— START EXERCISE MATERIAL —

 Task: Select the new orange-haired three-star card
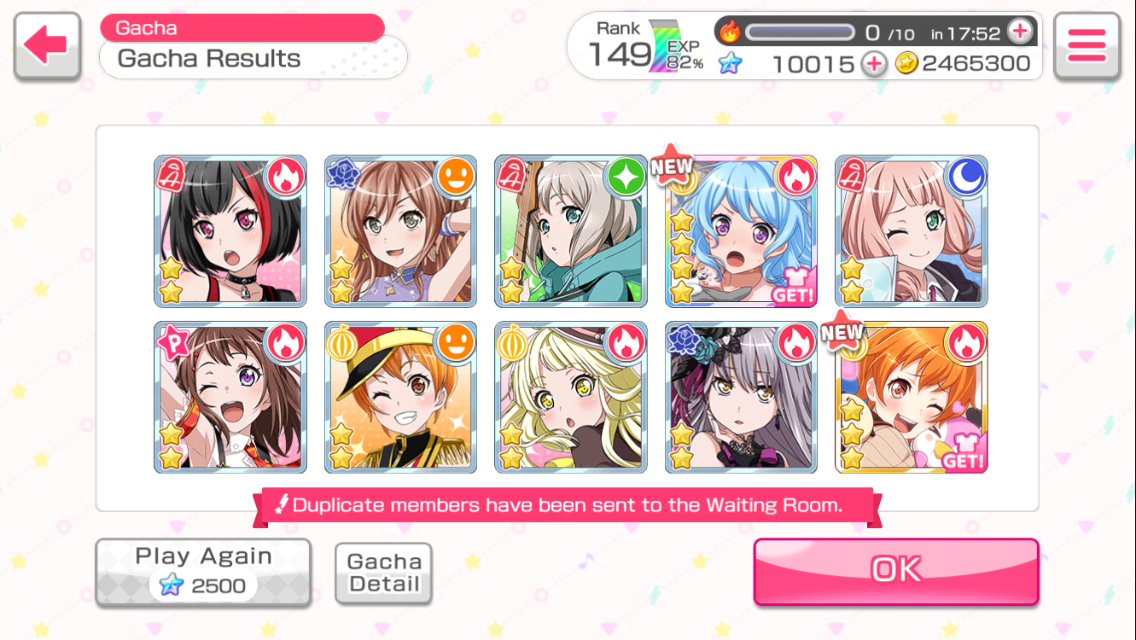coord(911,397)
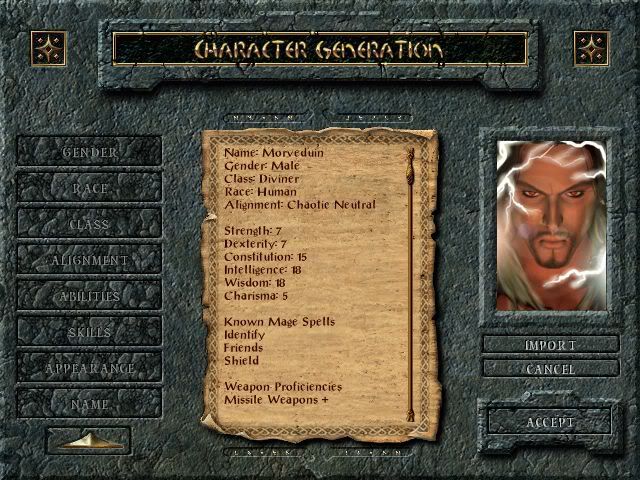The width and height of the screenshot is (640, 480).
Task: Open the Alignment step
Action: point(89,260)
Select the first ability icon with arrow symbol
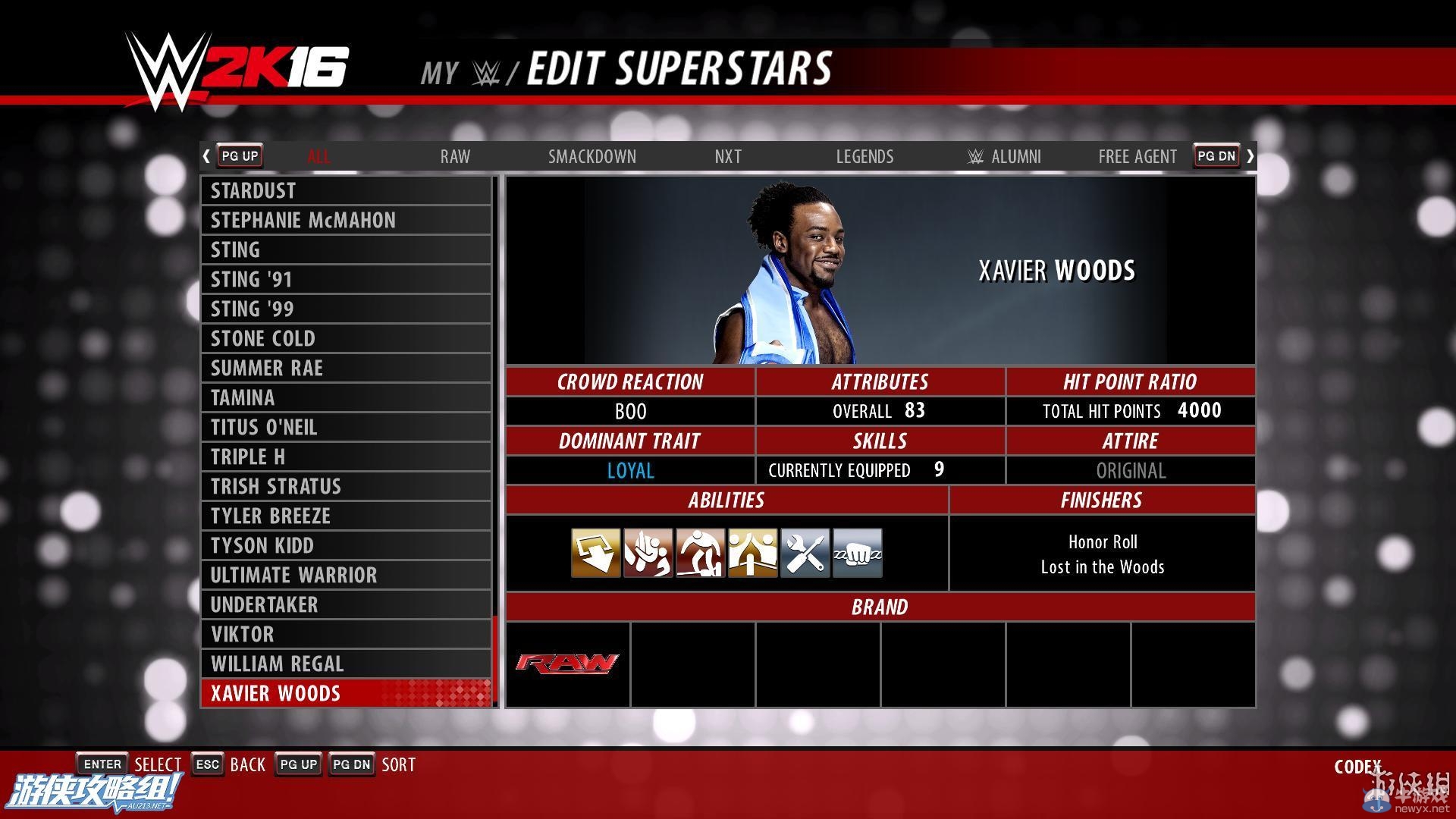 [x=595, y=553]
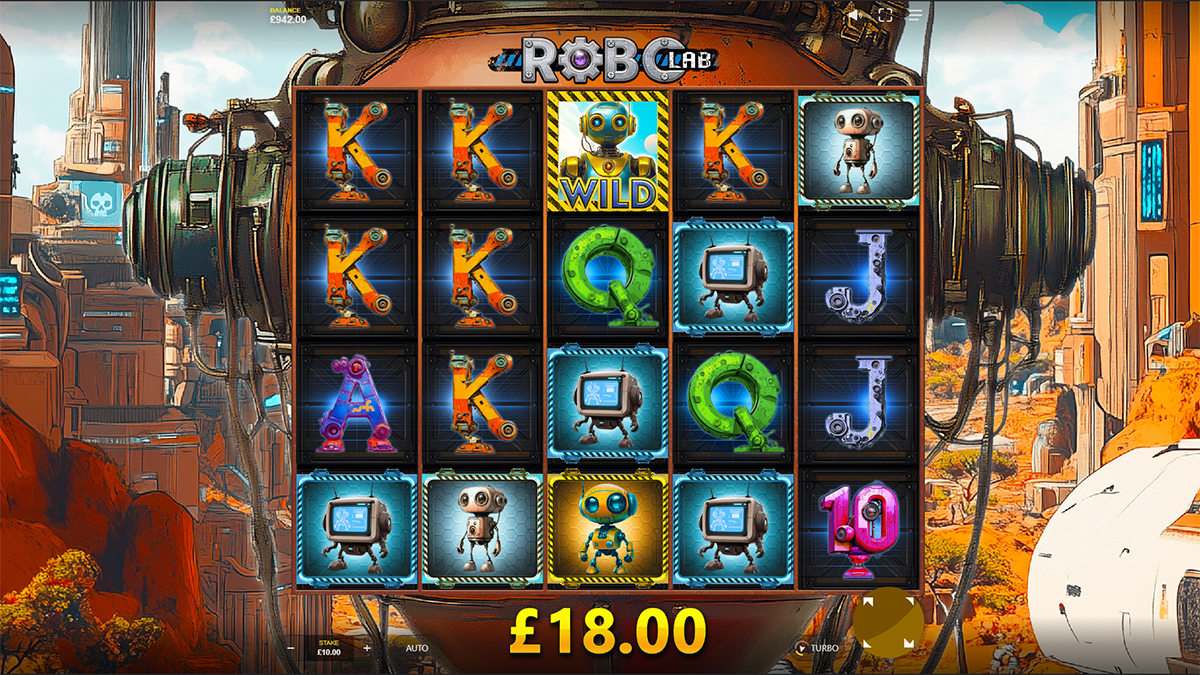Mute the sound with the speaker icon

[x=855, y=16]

— END EXERCISE MATERIAL —

= STATED PROBLEM =
Reproduce all of the material above word for word, leaving out the pictures.

= RESPONSE TO THIS TASK =
 Task: Select the new orange-haired three-star card
coord(911,397)
The width and height of the screenshot is (640, 480).
Task: Open the Alignment step
Action: point(89,260)
Select the first ability icon with arrow symbol
 [x=595, y=553]
Mute the sound with the speaker icon

[x=855, y=16]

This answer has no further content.